- _GIVEN TASK_
In the records below, update the lines from the line with "This screenshot has width=1547, height=784." to the line with "the Unsubscribed alert" by replacing "icon" with "button", keeping everything else unchanged, and leave the pictures out of your answer.

- _STORED DATA_
= = = = =

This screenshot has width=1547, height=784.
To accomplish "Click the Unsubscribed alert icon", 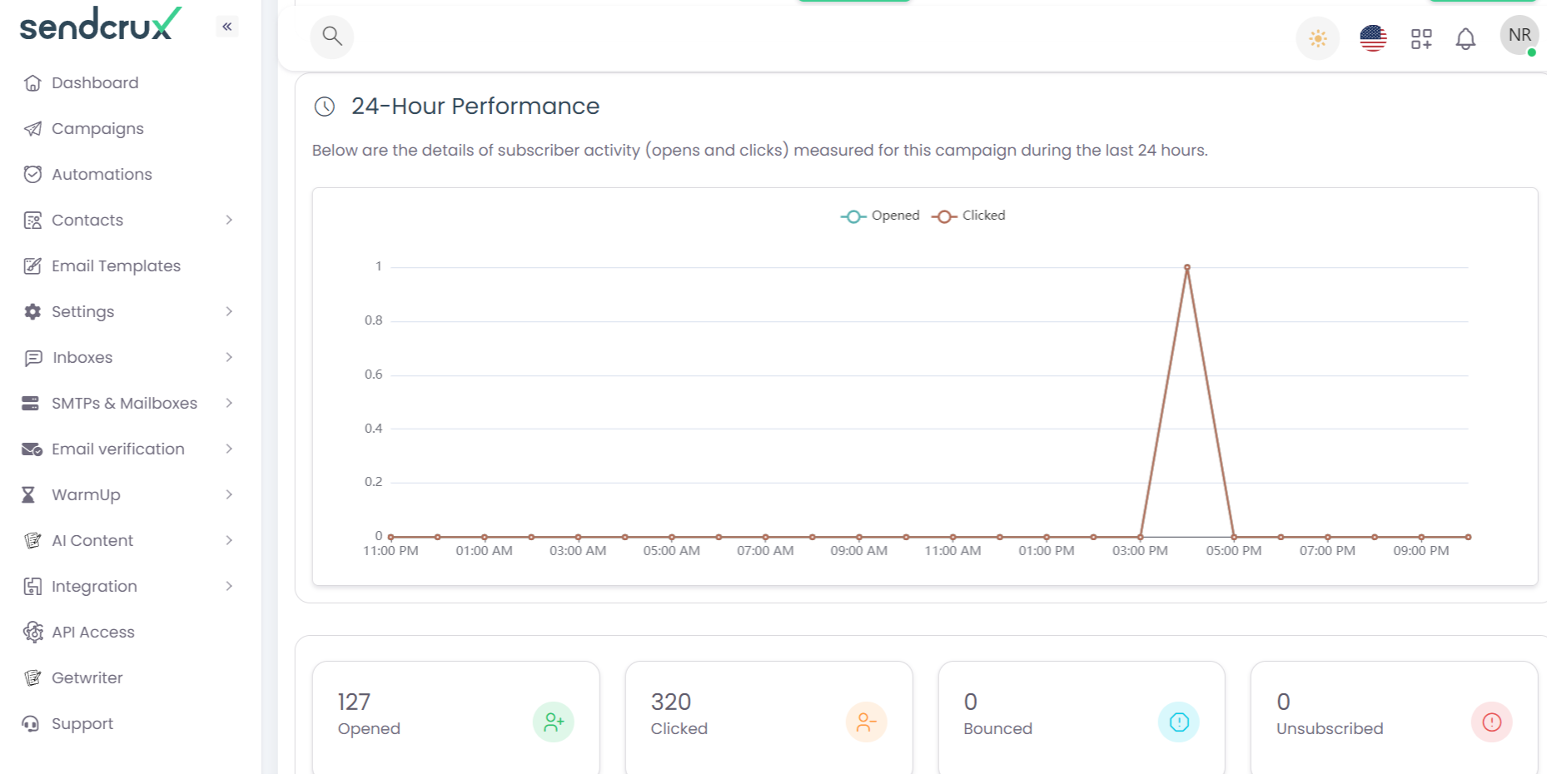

= = = = =

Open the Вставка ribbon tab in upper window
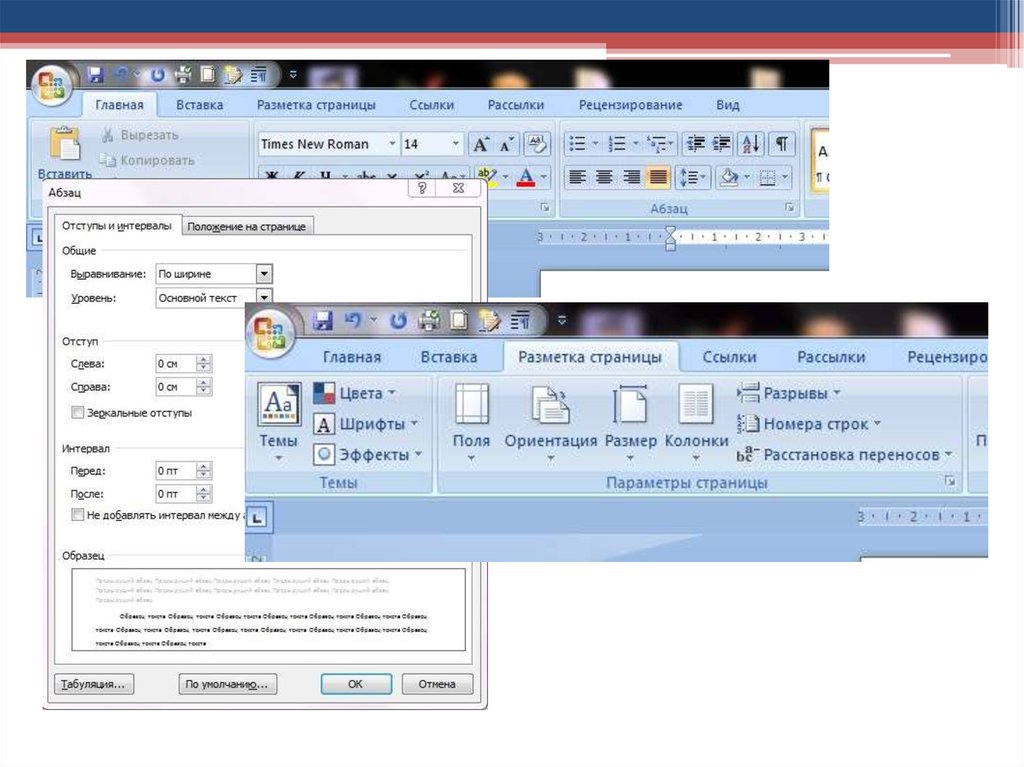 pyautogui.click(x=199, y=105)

= = = = =

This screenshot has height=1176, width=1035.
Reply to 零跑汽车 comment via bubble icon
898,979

= = = = =

- _OUTPUT FOR THIS EXERCISE_
This screenshot has width=1547, height=784.
To accomplish "Click the Unsubscribed alert button", 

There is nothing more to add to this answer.